HDAC9在缺血性腦損傷中的作用和機制研究

最近人類全基因組關聯分析（GWAS）研究發現，組蛋白去乙醯化酶9（HDAC9）與大血管腦卒中密切相關。我們前期的預實驗也發現，小鼠腦缺血後HDAC9的表達增加，而HDAC9基因敲除能保護缺血性腦損傷，但其具體機制還不清楚。我們根據已有的文獻、預實驗及對HDAC9分子結構研究，提出假設：在缺血性腦損傷中，CaMKⅡ的激活促使HDAC9絲氨酸位點的磷酸化，導致HDAC9與DNA結合位點分離，從而提高MEF2等下游基因的轉錄活性，進而發揮神經保護作用。我們擬利用HDAC9基因敲除小鼠、RNA干擾、基因過表達、蛋白質譜等技術從整體、細胞和分子水平上對以上假設進行驗證。本課題的完成，將進一步深入認識HDAC9在中樞神經系統中的作用，並可從抑制HDAC9的活化出發，為治療缺血性腦損傷等疾病提供新的方向。

組蛋白去乙醯化酶9（HDAC9）與大血管腦卒中密切相關，但其在缺血性腦損傷中的機制目前還不清楚。課題組首先在tMCAO小鼠模型上發現，再灌注後的24h內HDAC9的表達不斷上升，進一步用免疫組化方法顯示HDAC9主要表達在神經元上。同樣在培養的神經元細胞上，OGD復灌以後HDAC9的表達不斷上升。

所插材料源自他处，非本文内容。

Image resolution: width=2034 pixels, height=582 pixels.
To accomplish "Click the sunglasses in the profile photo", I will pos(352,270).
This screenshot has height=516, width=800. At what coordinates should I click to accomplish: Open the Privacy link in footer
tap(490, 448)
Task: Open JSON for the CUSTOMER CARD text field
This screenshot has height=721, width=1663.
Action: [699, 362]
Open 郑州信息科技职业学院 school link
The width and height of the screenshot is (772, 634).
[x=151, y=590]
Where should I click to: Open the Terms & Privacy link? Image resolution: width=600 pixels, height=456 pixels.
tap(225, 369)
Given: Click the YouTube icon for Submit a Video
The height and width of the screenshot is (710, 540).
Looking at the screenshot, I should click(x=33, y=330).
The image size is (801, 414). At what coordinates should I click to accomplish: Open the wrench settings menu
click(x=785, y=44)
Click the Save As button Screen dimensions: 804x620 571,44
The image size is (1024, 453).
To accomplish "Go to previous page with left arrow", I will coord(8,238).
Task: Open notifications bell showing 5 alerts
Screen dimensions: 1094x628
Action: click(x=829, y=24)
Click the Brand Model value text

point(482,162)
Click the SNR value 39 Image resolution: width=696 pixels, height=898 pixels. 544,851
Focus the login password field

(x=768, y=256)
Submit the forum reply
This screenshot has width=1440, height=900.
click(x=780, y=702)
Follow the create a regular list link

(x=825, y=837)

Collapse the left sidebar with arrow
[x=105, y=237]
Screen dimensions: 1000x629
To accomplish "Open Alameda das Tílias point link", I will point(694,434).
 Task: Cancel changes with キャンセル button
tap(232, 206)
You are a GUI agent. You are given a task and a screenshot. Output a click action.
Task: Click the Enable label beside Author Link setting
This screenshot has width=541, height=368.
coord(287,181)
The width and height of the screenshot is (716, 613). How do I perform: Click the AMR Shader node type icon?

我們進一步利用CRE-LOXP技術構建Camk II 陽性神經元上敲除HDAC9（HDAC9 CKO）小鼠，發現與WT小鼠相比，HDAC9 CKO小鼠梗死體積更小，神經元的丟失更少，神經損傷症狀更輕。利用HDAC9腺病毒重新恢復HDAC9 CKO小鼠的HDAC9表達後，發現該組小鼠腦缺血損傷較對照組更大。另外，在培養的神經元細胞中，利用siRNA及病毒轉染等技術，發現抑制HDAC9會降低OGD再灌注的損傷，而高表達HDAC9可以促進OGD再灌注造成的損傷。另外，我們對HDAC9 CKO小鼠的大腦皮層進行了乙醯化晶片與表達譜晶片分析，鎖定表達上調的PKG 2 作為HDAC9下游的候選分子；另外，western bolt、免疫組化以及螢光定量PCR的結果都顯示，HDAC9 CKO小鼠在缺血後PKG2的表達較對照組更高。PKG抑制劑KT5823逆轉HDAC9 CKO小鼠腦缺血梗死體積的減少、神經功能評分更高。本課題的完成，初步明確了神經元上的HDAC9在缺血性腦損傷中的作用和機制，並提示通過選擇性抑制HDAC9及下游通路，為治療缺血性腦損傷提供新的靶點和思路。